Element and text location records
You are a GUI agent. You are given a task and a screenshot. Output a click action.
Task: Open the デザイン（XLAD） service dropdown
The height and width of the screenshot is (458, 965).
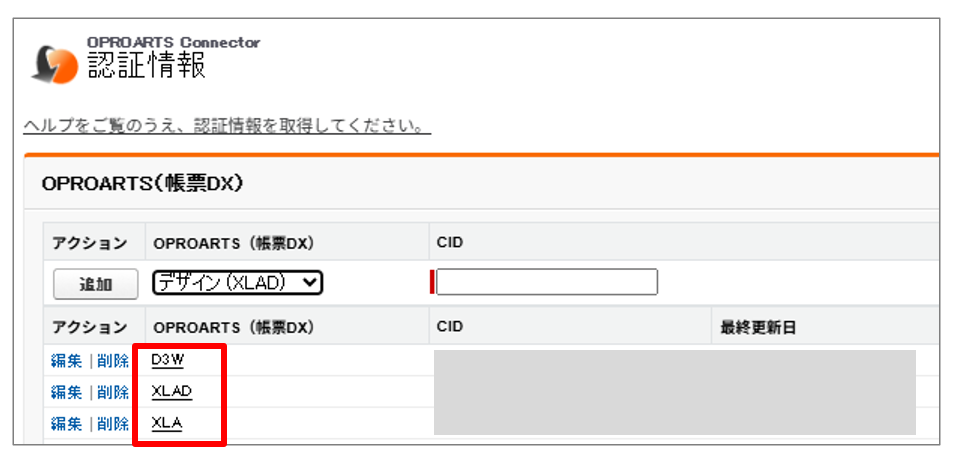point(238,283)
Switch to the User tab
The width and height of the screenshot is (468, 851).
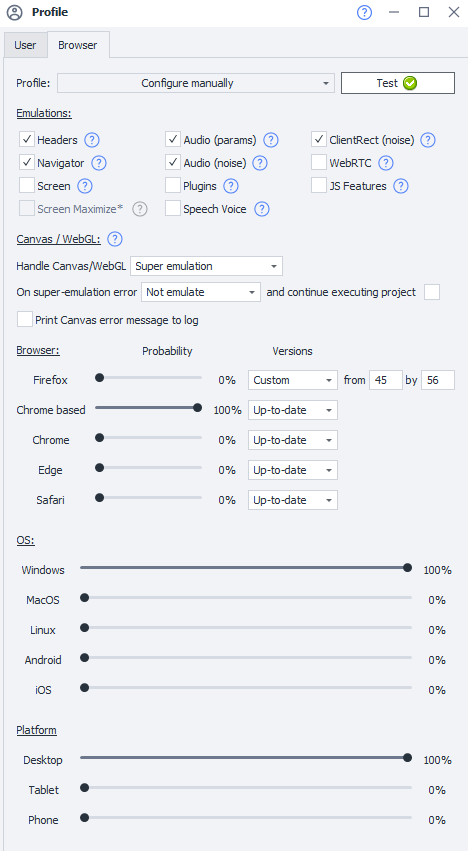[26, 45]
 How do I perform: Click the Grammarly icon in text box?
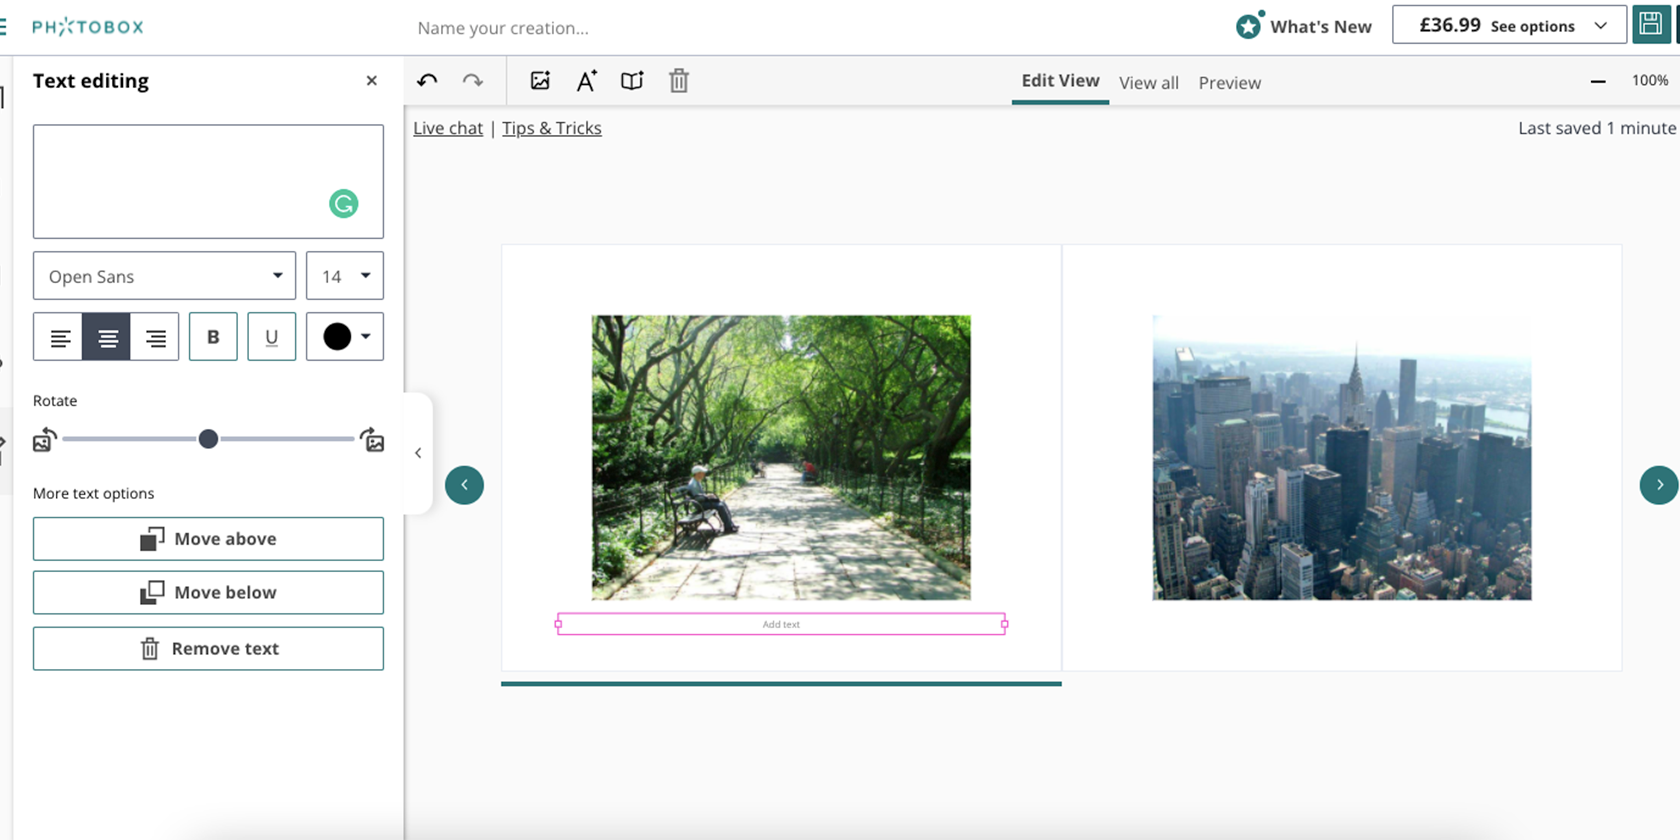tap(344, 204)
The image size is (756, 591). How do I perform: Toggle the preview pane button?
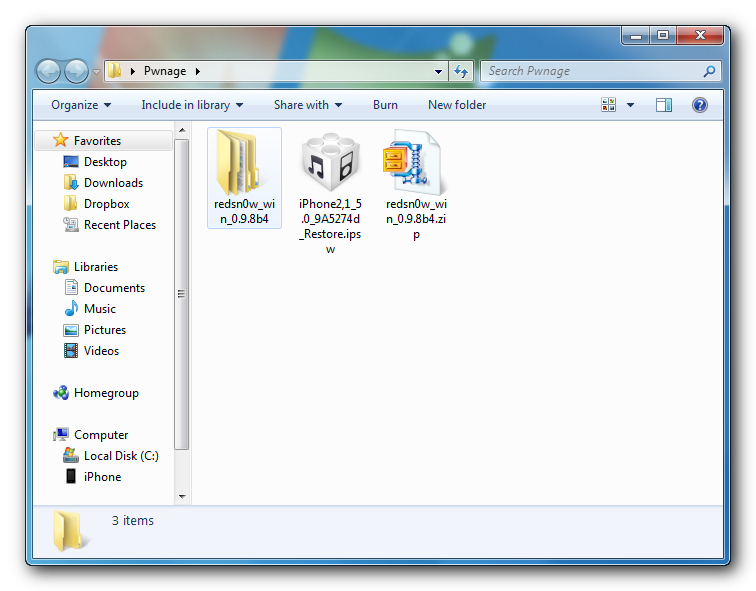tap(664, 105)
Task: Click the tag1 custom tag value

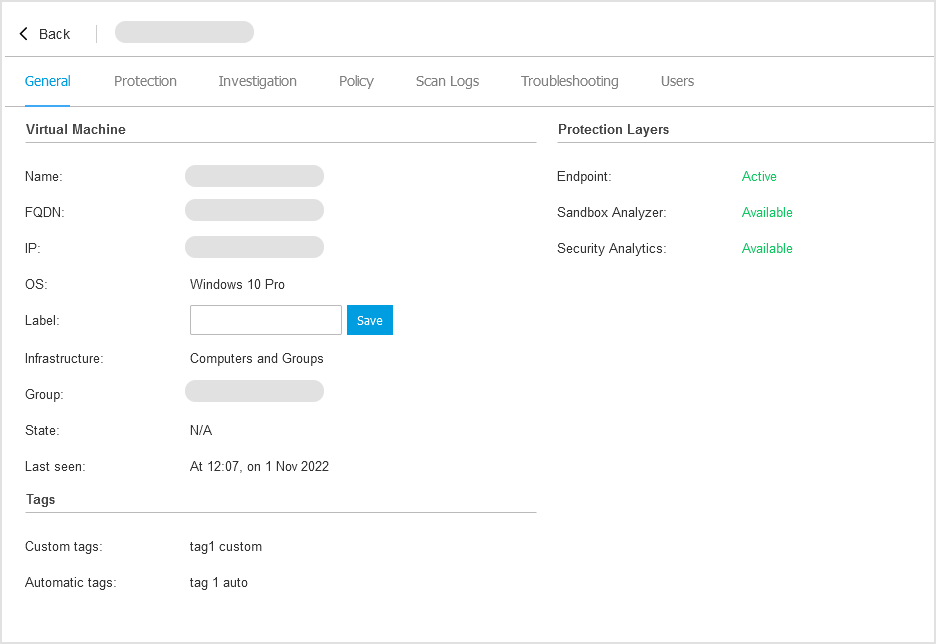Action: pos(225,546)
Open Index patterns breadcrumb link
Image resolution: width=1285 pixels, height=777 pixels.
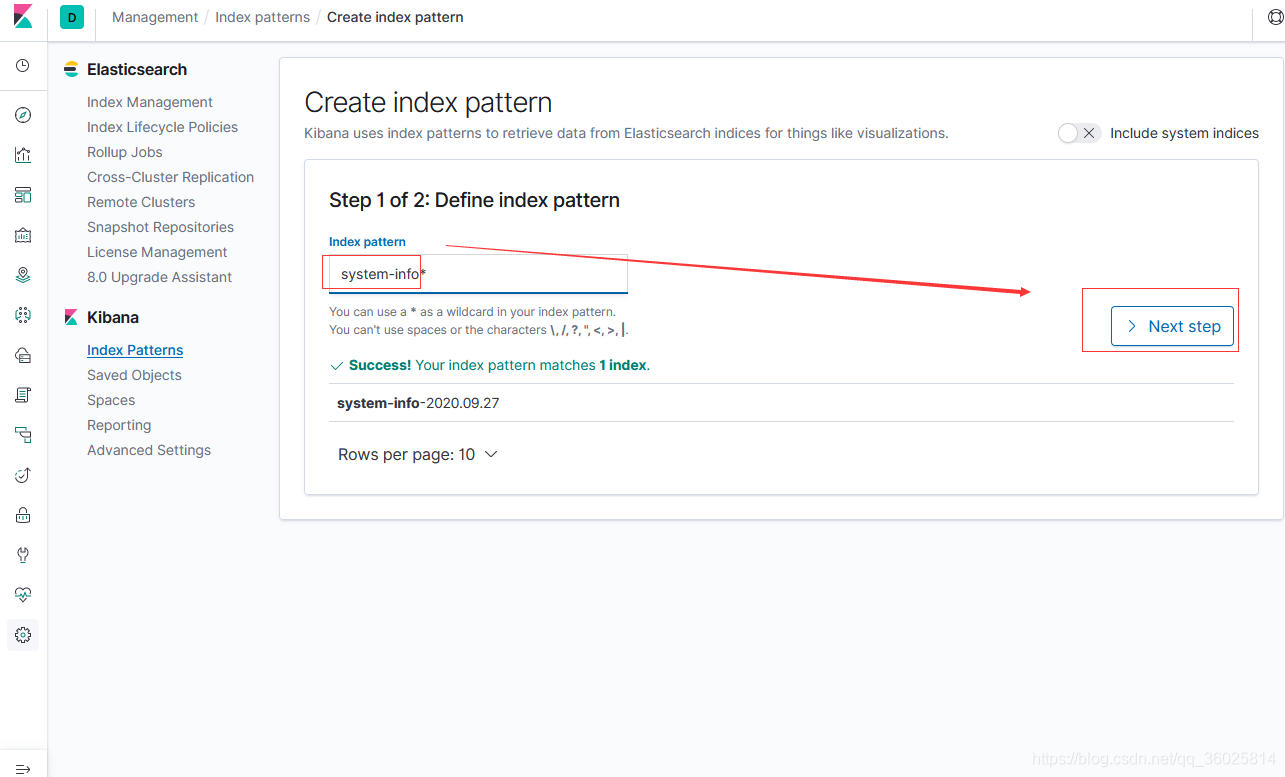[262, 17]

-- Given exercise --
Rewrite the records above as a numbered list with one line per item, skipping blank lines and leaving out the pictures.

-- Completed task --
1. You are a GUI agent. You are given a task and a screenshot. Output a click action.
2. Task: Open the デザイン（XLAD） service dropdown
3. The height and width of the screenshot is (458, 965).
4. point(238,283)
5. Switch to the User tab
6. The width and height of the screenshot is (468, 851).
7. [26, 45]
8.  How do I perform: Click the Grammarly icon in text box?
9. tap(344, 204)
10. The image size is (756, 591). How do I perform: Toggle the preview pane button?
11. tap(664, 105)
12. Task: Click the tag1 custom tag value
13. Action: pos(225,546)
14. Open Index patterns breadcrumb link
15. Image resolution: width=1285 pixels, height=777 pixels.
16. [262, 17]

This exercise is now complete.